GCSE pass rates: end of choice, union warns TES, 26 August 2011
The TES reports that the GCSE pass rate has risen for the 24th year in a row, with A and A* grades at a new high of 23.2 per cent. There were big increases in entries for physics, chemistry and biology, but a decline in modern foreign languages. Mary Bousted, general secretary of teaching union the ATL, welcomed the overall “great results” but said the English Baccalaureate is likely to restrict the range of subjects taught to GCSE. A Department for Education spokesman said the Ebac was not compulsory.
'Dead' diploma has cost £20,000 per pupil completing it TES, 26 August 2011
The TES has revealed that the diploma, which is seen by at least one major examination board as “dead” has cost nearly £20,000 for every pupil completing it, not including teaching costs, almost twice the amount previously thought. It was originally seen as a serious rival to A levels and GCSEs, but just 9.069 diplomas aimed at GCSE-level pupils were completed this year compared with 5.15 million GCSEs. The government has spent at least £296.6 million developing it, funding consortia, training staff to deliver it and subsidising transport so pupils could reach classes. It now appears the diploma could be doomed.

▶ _Extracted material_
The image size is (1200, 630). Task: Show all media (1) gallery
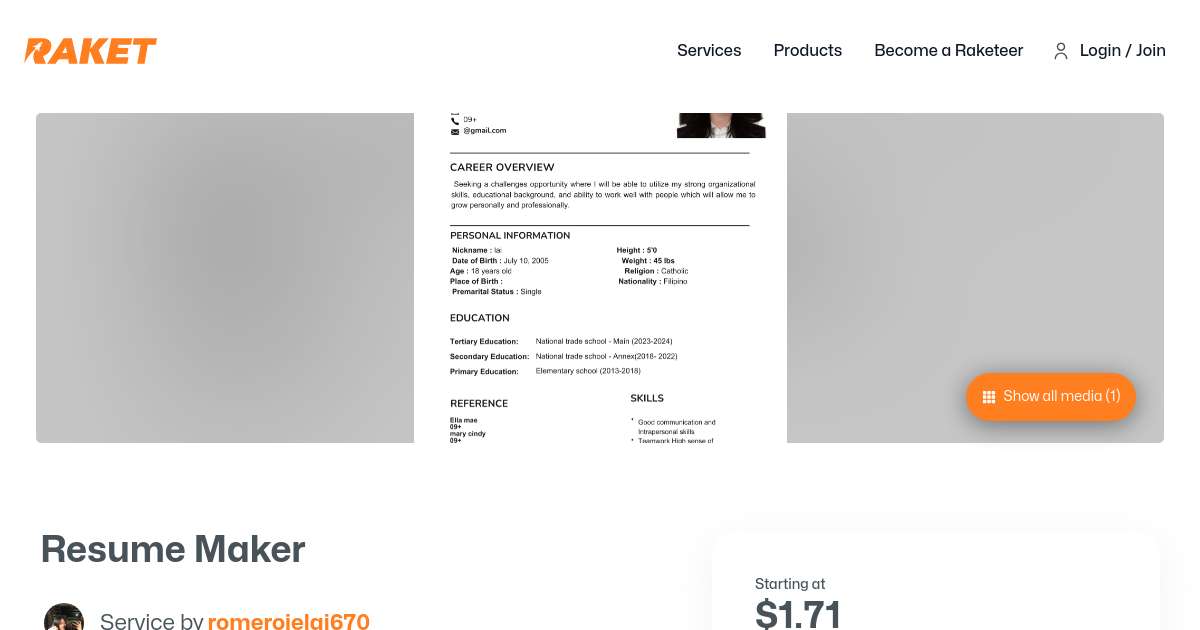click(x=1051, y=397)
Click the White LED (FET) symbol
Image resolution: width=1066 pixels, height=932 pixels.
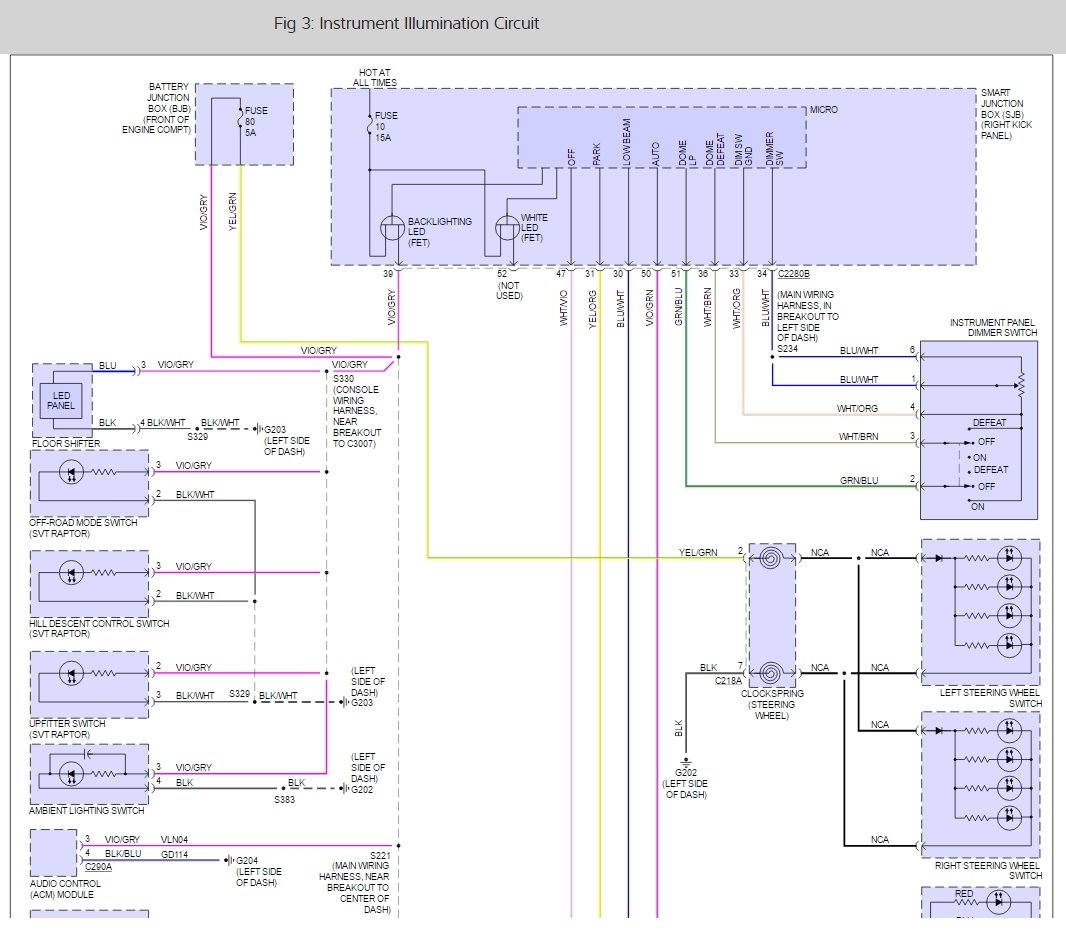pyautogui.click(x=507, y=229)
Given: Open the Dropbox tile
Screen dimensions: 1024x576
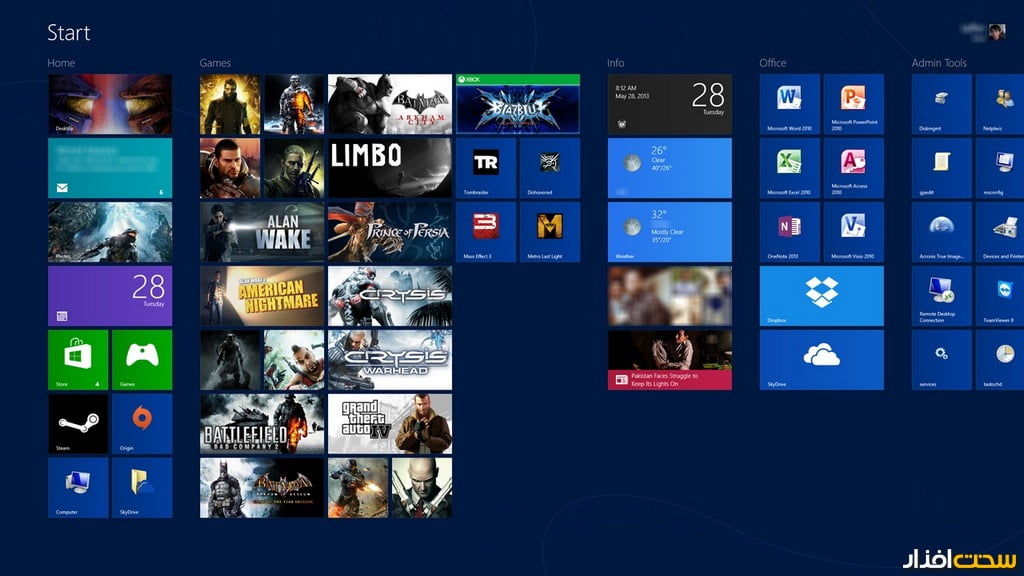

▶ _Questions to answer_
1) Using the TES summaries, decide whether each statement agrees with the text: (a) A and A* grades reached 23.2 per cent; (b) entries for modern foreign languages went up; (c) the cost of nearly £20,000 per pupil includes teaching costs. Answer yes or no for each, and quote the deciding words.
2) Write out the part of the TES summaries that opens with the words containing "GCSE pass rates: end" and closes with "was not compulsory.".
The records aren't needed for this work.

▶ _List of solutions_
1)
(a) Yes: "with A and A* grades at a new high of 23.2 per cent"
(b) No: "but a decline in modern foreign languages"
(c) No: "not including teaching costs"

2)
GCSE pass rates: end of choice, union warns TES, 26 August 2011
The TES reports that the GCSE pass rate has risen for the 24th year in a row, with A and A* grades at a new high of 23.2 per cent. There were big increases in entries for physics, chemistry and biology, but a decline in modern foreign languages. Mary Bousted, general secretary of teaching union the ATL, welcomed the overall “great results” but said the English Baccalaureate is likely to restrict the range of subjects taught to GCSE. A Department for Education spokesman said the Ebac was not compulsory.